Cette notion est toutefois entendue strictement par la Cour de Cassation. A titre d’exemple, lors du mouvement de grève de novembre et décembre 1995, un producteur de spectacles avait rompu de manière anticipée les contrats à durée déterminée des artistes et techniciens qu’il avait engagés invoquant comme motif de la rupture le fait que la soudaineté et l’ampleur de la grève des transports étaient imprévisibles et insurmontables et empêchaient les spectateurs de se rendre au spectacle. Pour autant, la Cour de Cassation a jugé que la seule circonstance que les déplacements des spectateurs pouvaient être compliqués ou allongés par le mouvement de grève qui affectait la région parisienne, ne caractérisait pas la force majeure (Soc. 7 avril 1999, 97-40.446).
La grève des transports n’est donc pas systématiquement assimilée à un cas de force majeure, même si elle pourrait vraisemblablement ne pas être appréciée de la même manière, notamment par le Conseil de Prud’hommes, si elle est invoquée par un salarié ou par l’employeur. L’un peut être empêché de travailler, l’autre doit fournir du travail.
En tout état de cause, l’employeur ne peut pas sanctionner un retard ou une absence pour fait de grève précisément si le salarié l’a informé des difficultés rencontrées, en présentant un justificatif de retard ou d’absence.
Les employeurs ne sont toutefois pas obligés de rémunérer le temps d’absence de leurs salariés sauf dispositions spécifiques prévues par la Convention Collective.
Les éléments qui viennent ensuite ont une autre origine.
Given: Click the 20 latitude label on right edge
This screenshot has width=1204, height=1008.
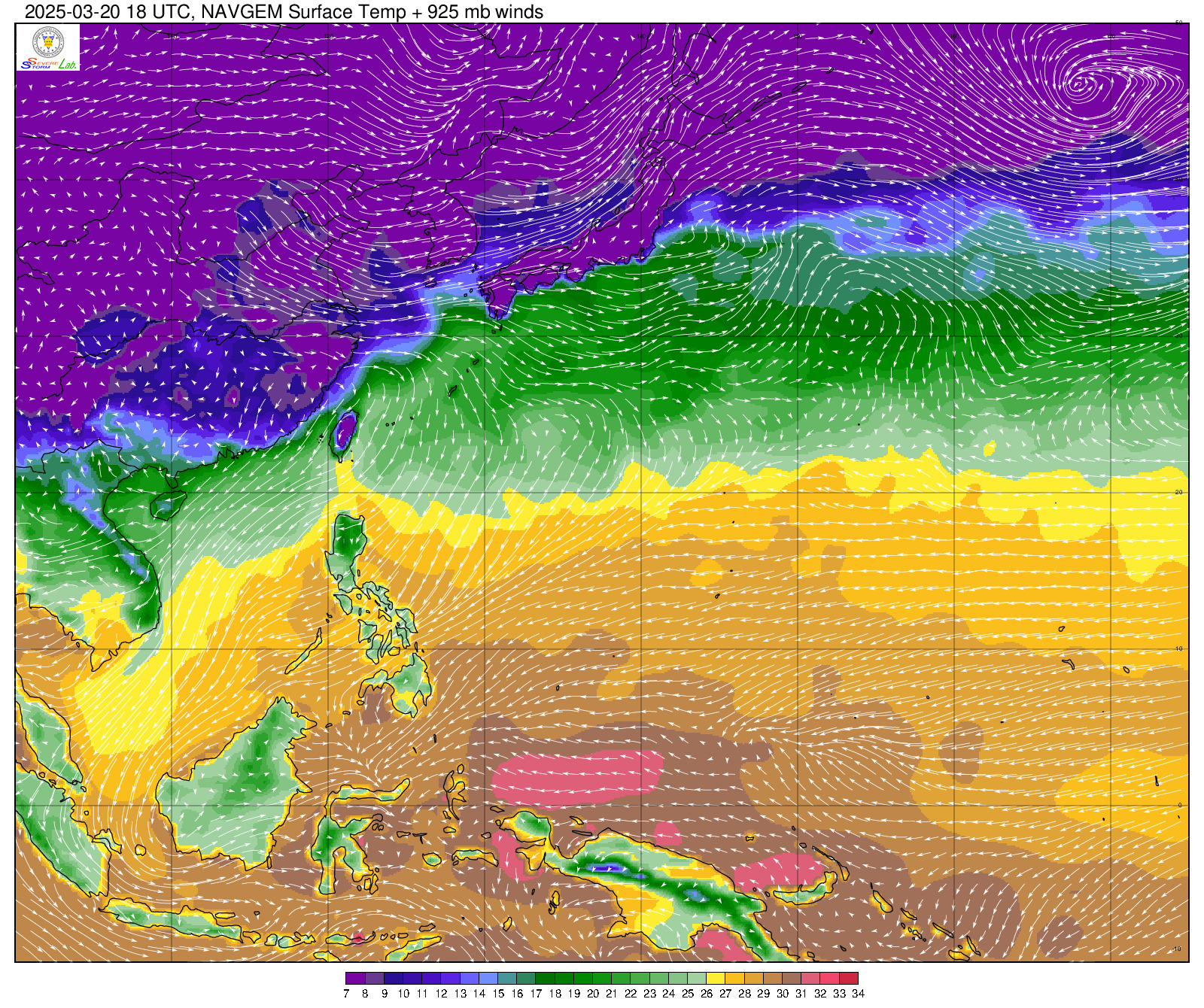Looking at the screenshot, I should [x=1178, y=492].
Afin d’éviter la retenue sur salaire, le salarié peut compenser, avec l’accord de son employeur, son absence ou retard en récupérant les heures de travail perdues ou en posant un jour de congés payés ou un jour de réduction du temps de travail.
A l’instar des Préconisations formulées par Madame la Ministre du travail Madame Muriel Pénicaud, les solutions alternatives telles que le télétravail peuvent être privilégiées, encore faut-il qu’elles soient possibles et correspondent à la nature de l’activité.
Hasard du calendrier, la loi de ratification des ordonnances a été publiée le 30 mars dernier, soit quelques jours avant l’annonce de la grève perlée des cheminots.
Déjà fortement simplifiée par les ordonnances macron, la loi de ratification poursuit cette démarche de simplification en supprimant la distinction opérée dans l’ordonnance du 22 septembre 2017 entre le télétravail occasionnel et le télétravail régulier. Surtout, l’article L.1229-9-1 du Code du travail précise qu’en l’absence d’accord ou même de charte, lorsque le salarié et l’employeur conviennent de recourir au télétravail, ils formalisent leur accord par tout moyen. Est-ce la voie à privilégier en cette période perturbée ?
La Garanderie Avocats invite fortement les entreprises à amorcer une réflexion sur ce type d’organisation.